Das Zugunglück droht, Ministerpräsident Kyriakos Mitsotakis ernsthaft zu gefährden.

Sie gehörten zu den Maßnahmen, die Griechenland nach Ausbruch der Schuldenkrise von der Troika (Europäische Zentralbank, EU-Kommission und Internationaler Währungsfonds) aufgezwungen worden waren. Nach den Wahlen 2015 setzte Syriza unter dem damaligen Ministerpräsidenten Alexis Tsipras die Auflagen der Kreditgeber um. Bei der sozialdemokratischen Pa­sok (mittlerweile umbenannt in Pasok-Kinal), die 2010 unter Giorgos Papandreou mit einer Vereinbarung mit dem IWF die Austeritätspolitik eingeleitet hatte, bewegen sich die Verluste auf ähnlichem Niveau wie bei Syriza. In den Umfragen legen deshalb derzeit die KKE und die Bewegung MeRA25 von Yanis Varoufakis zu.

Mitsotakis stellte nach seinem Wahlsieg 2019 Tausende Polizisten ein, während ansonsten im Staatsdienst gekürzt wurde, und trieb kostspielige Rüstungsprojekte wie den Kauf von F-35-Kampfflugzeugen voran.

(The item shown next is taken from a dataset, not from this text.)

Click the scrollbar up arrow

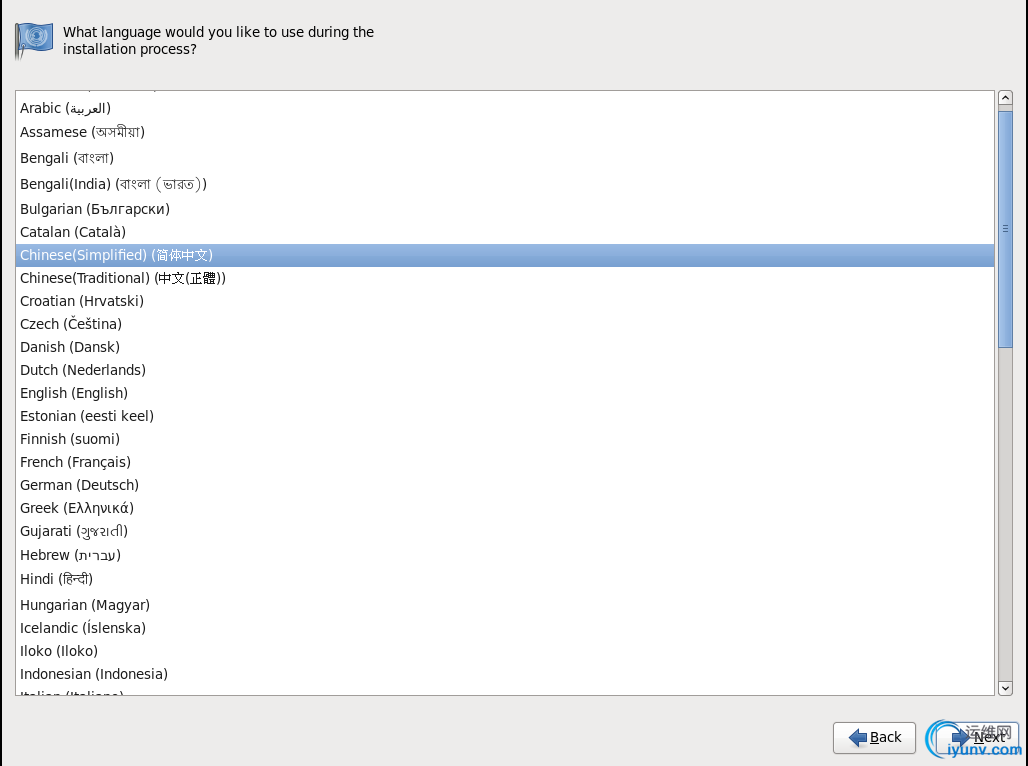1005,98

Dies und diverse Skandale wie die Abhöraffäre, Korruptionsvorwürfe und ein katastrophales Gesundheitsmanagement während der Pandemie hatten ihm bislang kaum geschadet. Doch das Zugunglück droht, Mitsotakis ernsthaft zu gefährden. Die Wahlen sollen möglichst spät stattfinden, es gibt sogar Überlegungen, die Legislaturperiode, die Anfang Juli endet, mit einem juristischen Trick um einen Monat zu verlängern.

Ein Streik im Transportsektor brachte am 8. März den öffentlichen Verkehr weitgehend zum Stillstand, am Donnerstag soll ein Generalstreik stattfinden. Die Zahl der Demonstrierenden auf den Straßen ist mit den Menschenmengen bei den Protesten gegen die Austeritätspolitik der Jahre 2011, 2012 und 2015 vergleichbar. Anders als damals tummeln sich keine Populisten unter den geordnet in Blöcken auftretenden Demonstranten. Die Parolen auch von Jugendlichen und Schülern zeugen von einer emanzipatorischen Grund­haltung und Klassenbewusstsein. Das macht den Regierenden Angst.